**Texto de estudio:**
------

Se trata de signos cósmicos tremendos, que aquí se presentan como la respuesta de Dios a la oración de Jesús.

 

Excepto el del velo del Templo que se rasga de arriba hasta el fondo, que también se menciona en Mc y Lc, estos “signos” se encuentran solamente en Mt y revelan su interpretación particular de la muerte de Cristo.

 

En el texto griego todos ellos están conectados dentro de una misma frase, de manera que se inicia con el rasgarse del velo del Templo, luego por el terremoto y así, sucesivamente, por el despedazarse de las rocas, por el abrirse de los sepulcros, por la resurrección de los santos y por la aparición de estos a mucha gente en Jerusalén, esto último ocurre después de la resurrección de Jesús (27,51-53).

 

La resurrección de los “santos”, por tanto, es el vértice al cual conduce la serie de eventos. Cada uno de estos hechos –o signos– tiene un significado particular que merece comentario:

 

 

El velo del Templo (27,51a)

En esto, el velo del Santuario se rasgó en dos, de arriba abajo”

 

El único fenómeno que tiene paralelo en Mc es el rasgarse del velo del Templo “de arriba abajo” (27,51).

 

Presumiblemente el velo al cual se refiere es el que caía ante el “Santo de los santos”, que marcaba el límite entre lo externo y la parte reservada del santuario, donde se guardaba el arca de la alianza y el maná, y donde no podía entrar ningún israelita excepto el sumo sacerdote, una vez al año, para fiesta del Yom Kippur.

 

El primer efecto es la ruptura de esta barrera sacra. Ninguno de los dos evangelistas comenta el significado de este hecho tan extraordinario. En el caso de Mc se puede deducir que este hecho es ante todo un signo del juicio sobre el Templo de Jerusalén. Lo que Jesús había realizado en Jerusalén poco antes de su arresto, había preanunciado la condena del Templo: así como el higo, maldito porque no daba fruto, el Templo “hecho por mano de hombre” sería despedazado para cederle el puesto a un templo nuevo y espiritual “no hecho por mano de hombre”. Aquel templo habría sido la comunidad misma, abierta a gente de todas las naciones (ver Mc 11,17).

 

Para Marcos, por tanto, el rasgarse del velo es un signo de juicio sobre el Templo “hecho por mano de hombre”. Quiere decir que, después de la muerte de Jesús, la presencia de Dios no está más confinada en el “Santo de los santos”, sino que está presente en el cuerpo del crucificado y en la comunidad reunida en su nombre.

------

**Datos:**
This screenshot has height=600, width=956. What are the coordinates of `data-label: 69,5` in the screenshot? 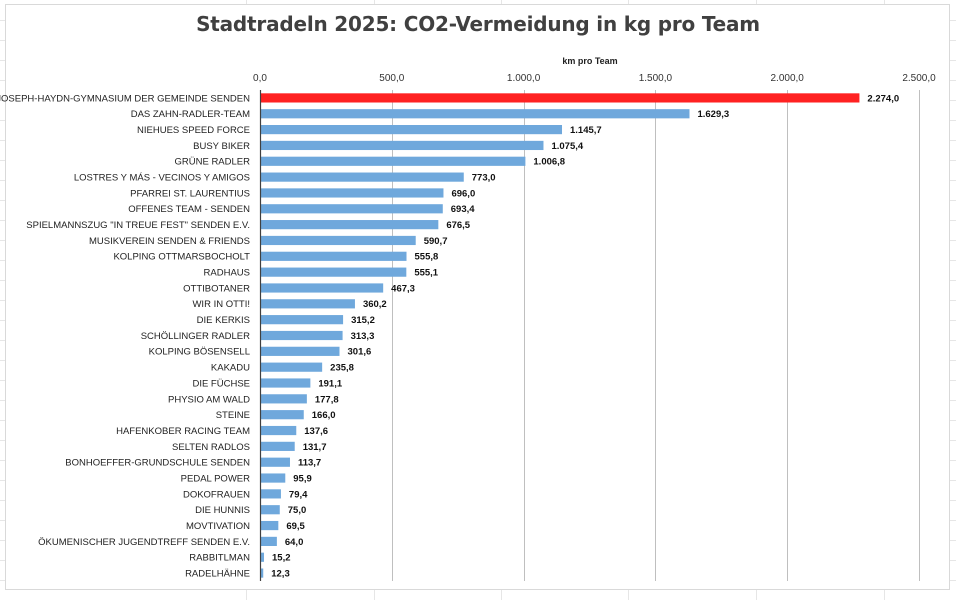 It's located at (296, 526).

------

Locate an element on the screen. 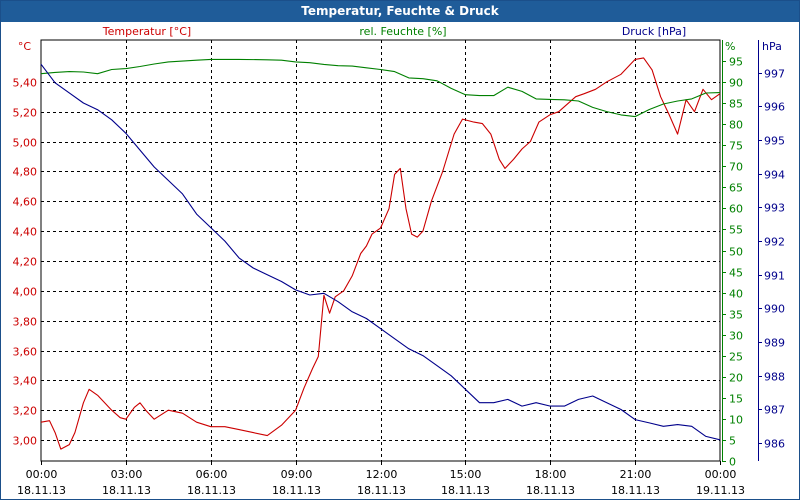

------

**Lo que harás:**
- 1) Convierte en una lista breve el párrafo del texto de estudio que comienza con «Presumiblemente el velo al cual se refiere», sin perder sus datos principales.
- 2) Según el texto de estudio, ¿cuál es el vértice al que conduce la serie de eventos?
- 3) Prosigue el comentario sobre los signos que acompañan la muerte de Jesús en Mateo a partir de la última oración del texto de estudio.
Las entradas no son necesarias para resolver ninguna de las actividades.

**Respuestas:**
- 1)
- El velo sería probablemente el que caía ante el «Santo de los santos».
- Marcaba el límite entre lo externo y la parte reservada del santuario.
- En esa parte se guardaban el arca de la alianza y el maná.
- Ningún israelita podía entrar allí, excepto el sumo sacerdote, una vez al año, en la fiesta del Yom Kippur.

- 2) La resurrección de los «santos».

- 3)
 

También, según Marcos, la aclamación del centurión que reconoce en Jesús al “Hijo de Dios” (Mc 15,39) confirma esta manifestación divina. Por tanto, se trata de una “apertura” que ofrece un nuevo acceso a Dios; pero para el Templo en sí tal “apertura” es un signo de condena.

 

El significado de la laceración del velo del Templo es semejante en Mateo. Si bien él no mantiene la misma distinción de Mc con relación a un templo hecho o no hecho “por mano de hombre”, y ha presentado el comportamiento de Jesús en el Templo más como una purificación que como una condena, su Evangelio prevé un juicio final que desciende sobre el Templo en conexión con la muerte de Jesús (ver 21,43: la viña se le dará a un pueblo que la haga fructificar; 23,38: la casa de Jerusalén –maldita- quedará desierta; 24,2: no quedará piedra sobre piedra).

 

Evidentemente Mateo y su comunidad interpretan la destrucción del edificio sacro operada por los romanos en el 70 dC, como una punición divina por el rechazo de Jesús y de su mensaje (ver 27,24-25).

 

También es importante el hecho de que en Mateo se predijo la destrucción del Templo como uno de los acontecimientos que anuncian el fin del mundo (24,2).

 

Esto ayuda a Mateo a conectar este signo con los otros signos cósmicos que siguen. Todos pertenecen al género de eventos que el judaísmo esperaba para el juicio final. Por tanto, el prodigio del velo no solo señala el fin de la era del Templo –por culpa de la infidelidad del pueblo de Dios–, sino la inauguración de una era de gracia nueva y definitiva.

 

La línea de demarcación entre la era vieja y la nueva son la muerte y la resurrección de Jesús. En este sentido, el rasgarse del velo tiene también un significado positivo: es una puerta de entrada, un acto liberador, que estará unido como los anillos de una cadena a otros acontecimientos que se desencadenan hasta la salida de los muertos de las tumbas.

 

 

El temblor de tierra (27,51b)

“Tembló la tierra y las rocas se hendieron”

 

Estos otros eventos muestran cómo el impacto de la muerte de Jesús repercute hasta en las profundidades de la tierra.

 

Algunas tradiciones hebreas hacían un parangón entre el velo del Templo y la cúpula celestial. Según esto, habría una unidad orgánica entre el velo –los cielos–, entre la tierra que se hace añicos y el abrirse de los sepulcros, como el equivalente de una sola gran apertura cósmica (ver A. Pelletier, “La tradition synoptique du ‘voile déchiré’ a la lumiere des realités archeologiques”, Revue des Sciences Religieuses 46 (1958) 162-180).

 

La tierra tiembla, las rocas se despedazan (27,51), ambos son fenómenos asociados con el fin del mundo tanto en la Biblia como en la literatura intertestamentaria.

 

Mateo también se vale de este simbolismo en el discurso apocalíptico de Jesús, cuando los “terremotos” aparecen en la lista de las señales que le dan comienzo a los “dolores” del nacimiento de la Nueva Era (24,8).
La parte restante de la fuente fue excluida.